Sur les élections européennes
« Nous sommes pro-Européens. Nous voulons une Europe plus pragmatique, plus combative, plus soucieuse de la puissance de l'économie européenne au regard de la concurrence internationale. Je suis dans l'attente de ce que sera le programme du Rassemblement national, mais s'il est le même qu'en 2022, nous ne le soutiendrons évidemment pas, parce que c'est plus de dépenses publiques, moins de production, plus d'impôts ».

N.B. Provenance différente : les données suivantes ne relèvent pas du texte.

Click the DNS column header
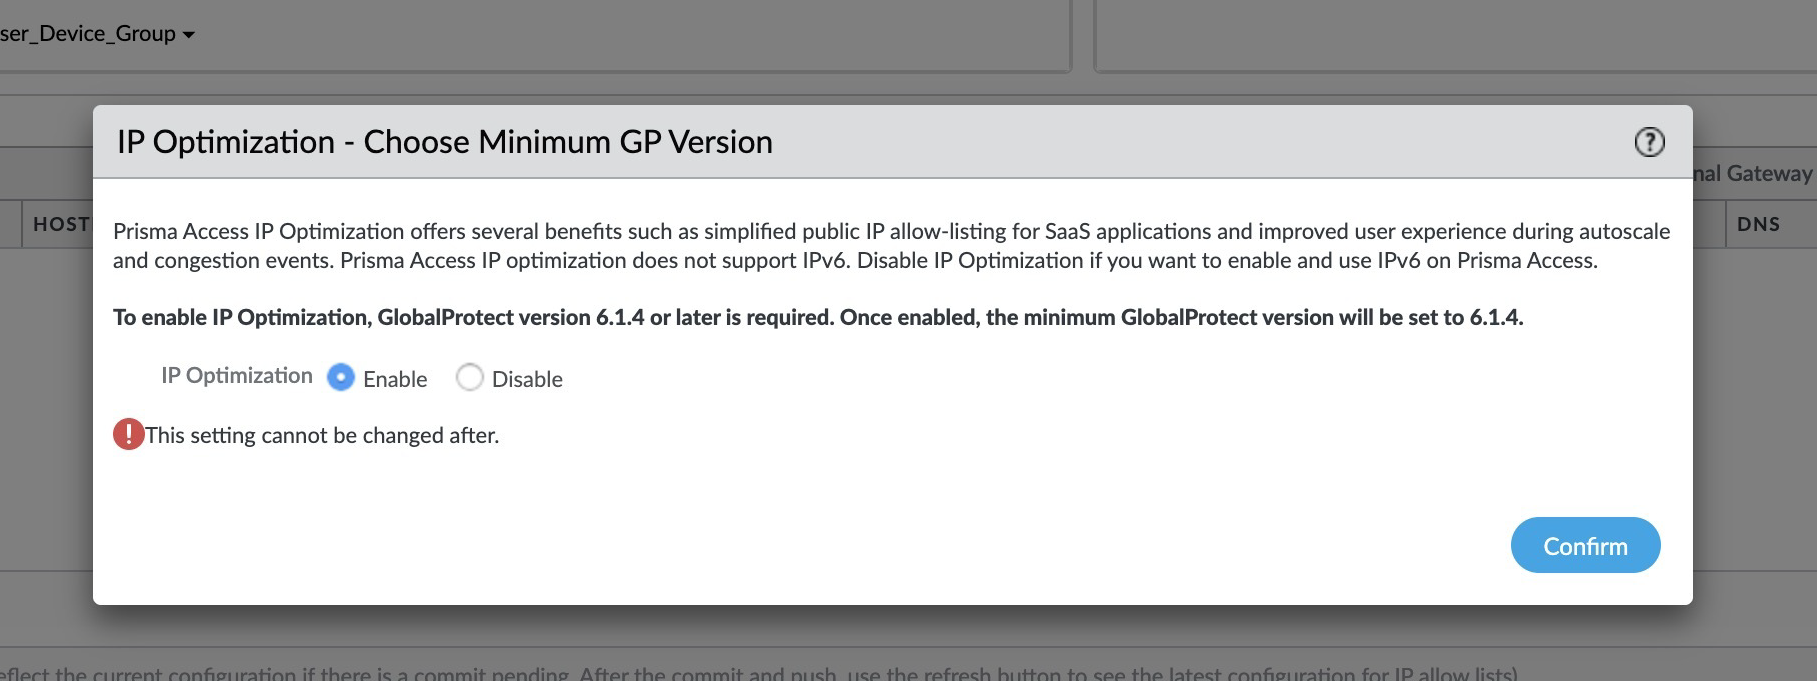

Sur les élections américaines et la comparaison avec les Etats-Unis
Pour Patrick Martin, « Biden s'est un peu inscrit dans la continuité de Trump sur le plan économique, avec cette stratégie de puissance économique des Etats-Unis. Et on peut considérer que si Trump était réélu, cela ne changerait pas radicalement les choses. Ce qui est essentiel, c'est que les Etats-Unis sont en train de nous mettre dans le vent, nous Européens, nous Français. Si on regarde la richesse par habitant, la France se situerait au 48ᵉ rang des 50 états américains. La richesse par habitant des États-Unis il y a une vingtaine d'années était de 15 % supérieure à celle des Français. Elle est dorénavant de 85 % supérieure. Les Américains attirent des investissements : il y a de meilleures performances économiques, l'énergie est moins chère, il y a des subventions massives. Et si l'Europe n'y prend pas garde, si la France n'y prend pas garde, le décrochage va s'accentuer. Ce serait quand même terrible pour notre pays de devenir un marché pour les producteurs américains et chinois. (…) En France, sans même parler de l'Europe, on tergiverse ; on veut décarboner notre économie, on veut de la souveraineté, mais on ne se donne pas les moyens d'investir. On refuse ici et là d'exploiter des ressources naturelles. (…) A un moment donné, il faut qu’on pose les Colts et qu'on se donne les moyens de nos ambitions. (…) Donc, il faut absolument doper notre économie, faire confiance aux acteurs économiques, aux entreprises et se projeter dans l'avenir ».